NPL e crediti deteriorati Scelti per voi

Resta il bonus fiscale per chi vende gli Npl

La novità è in un semplice comma che, se confermato, è destinato a fare da effetto leva per la cessione di crediti deteriorati da parte delle banche. E costituire così, quasi indirettamente, un’ulteriore spinta alle aggregazioni.

Tra le pieghe del Dl Sostegni Bis in via di approvazione, il Governo ha infatti deciso di inserire la proroga degli incentivi per la cessione di crediti deteriorati. Il comma 3, nel dettaglio, prolunga al 31 dicembre 2021 l’operatività di un’agevolazione (prevista dall’articolo 55 del Dl 18/2020) scaduta a dicembre 2020, che consente di convertire le imposte anticipate correlate alle perdite fiscali (Dta) in credito d’imposta da usare in compensazione. Nella relazione che accompagna il decreto, il Governo fa una stima dell’impatto della misura mettendo in conto cessioni fino a 17 miliardi di non performing loans . «Si valuta che i crediti deteriorati ceduti complessivamente da società finanziarie e non finanziarie nel corso del 2021 saranno pari orientativamente a 17 miliardi di euro» di cui «10 miliardi di euro dalle banche», «4 miliardi da altri» soggetti e «3 miliardi indotti».

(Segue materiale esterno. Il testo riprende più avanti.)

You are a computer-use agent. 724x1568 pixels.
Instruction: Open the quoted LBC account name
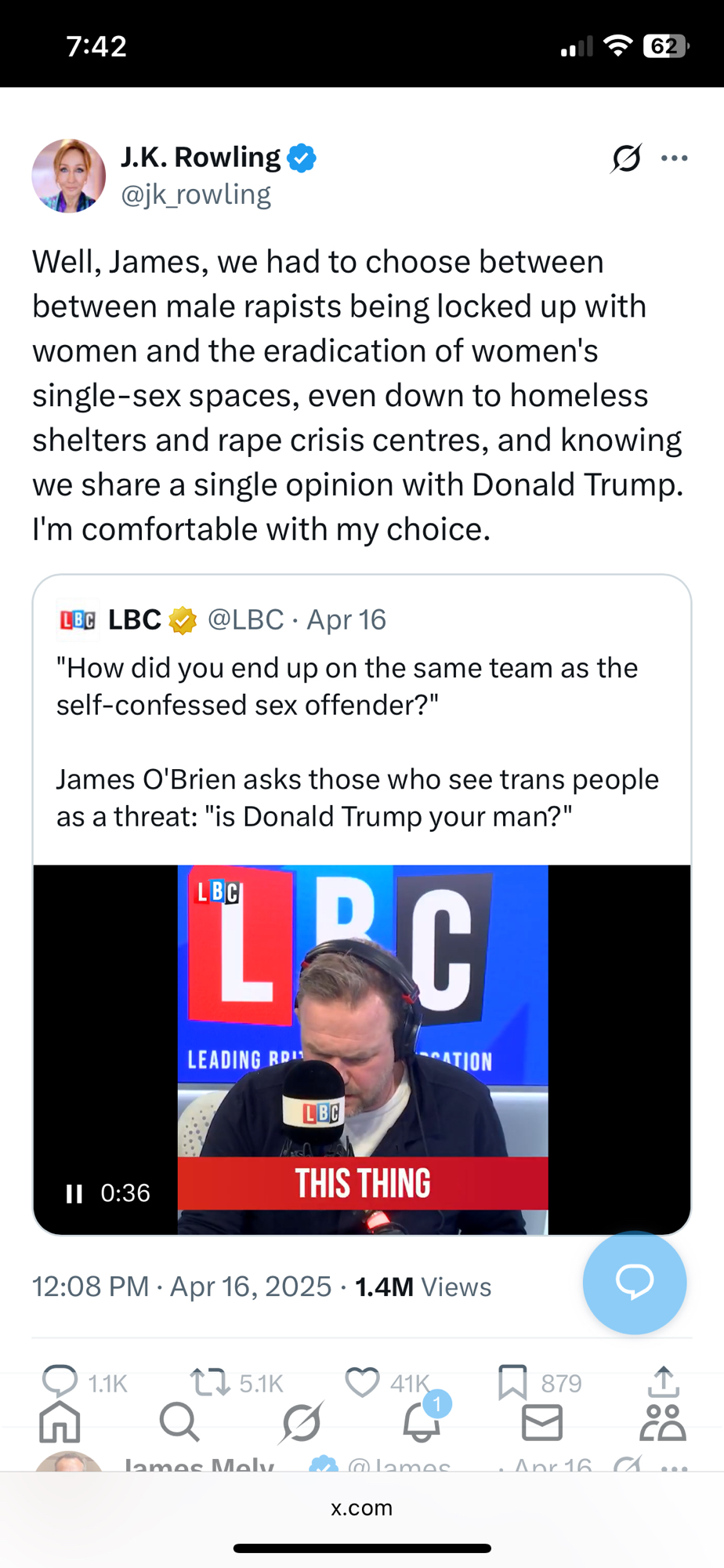pos(135,620)
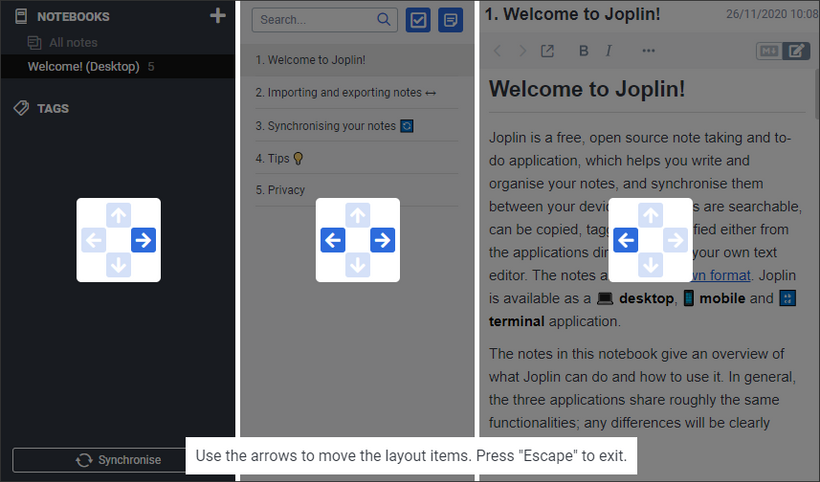Screen dimensions: 820x482
Task: Toggle the Markdown/rich text editor switch
Action: [783, 51]
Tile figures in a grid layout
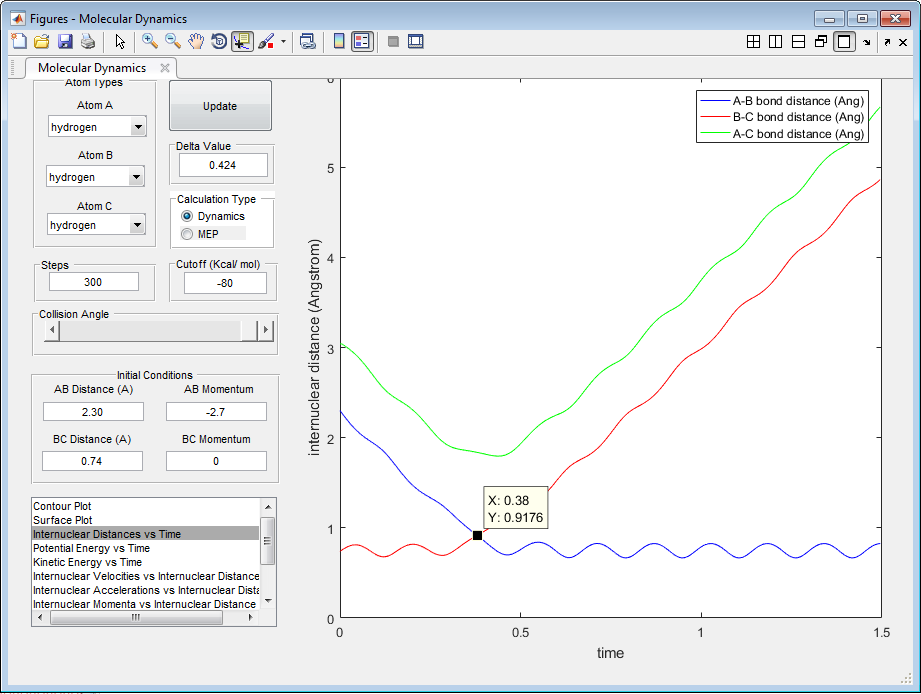The height and width of the screenshot is (694, 921). click(754, 41)
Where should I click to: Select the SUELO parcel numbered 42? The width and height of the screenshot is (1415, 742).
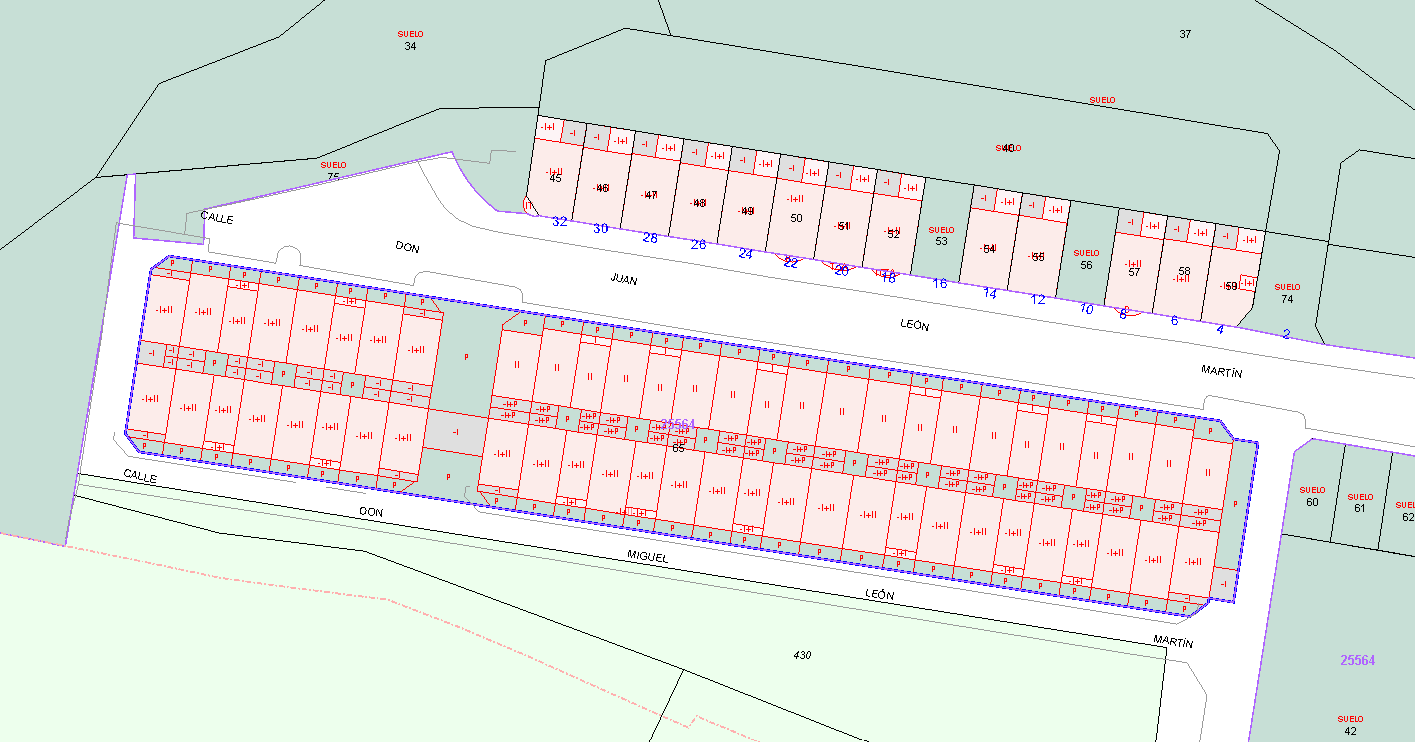(1350, 731)
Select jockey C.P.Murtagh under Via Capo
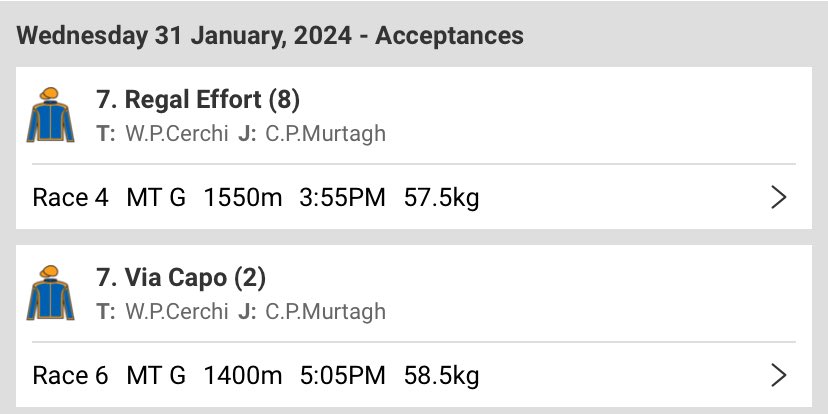 325,312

Secondo la vecchia normativa, la possibilità di trasformare in credito d’imposta (e quindi capitale) le Dta, anche se non iscritte a bilancio, è di fatto vincolata a due limiti: ogni soggetto può cedere fino a 2 miliardi di euro di crediti deteriorati lordi mentre le perdite da tali cessioni non possono eccedere il 20% del valore nominale dei crediti ceduti.

Il provvedimento insomma si preannuncia come significativo. Ma quali sono i soggetti più “attrezzati” per sfruttare questa misura? Secondo l’analisi di Deutsche Bank, «Credem, Mediobanca, Bper e Banca Popolare di Sondrio sarebbero di fatto esclusi dalla lista dei beneficiari», data la sostanziale assenza di Dta in pancia. Al contrario, gli unici soggetti bancari, almeno tra i grandi gruppi, a detenere Dta dentro e fuori bilancio, oltre a Intesa Sanpaolo (2,37 miliardi), sono oggi UniCredit (4,35 miliardi), Mps (3,8), e BancoBpm (1,1 miliardi). Ovvio che in una logica di consolidamento tra questi soggetti, indipendentemente dalle geometrie, la pulizia preventiva dei bilanci “finanziata” dalle Dta si profila utile. Ma per UniCredit in particolare potrebbe anche essere ancora più preziosa in quanto unico soggetto che, dato l’ampio gruzzolo di Dta, rischierebbe di non sfruttare a pieno la conversione di tutte le Dta in capitale in caso di fusione con Mps, vista l’altra regola del Dl Sostegni Bis, che limita l’ammontare totale di Dta trasformabile al 3% degli attivi della banca più piccola oggetto della fusione. Un aiuto, insomma, che per piazza Gae Aulenti potrebbe essere utile in particolare in caso di aggregazione con Siena.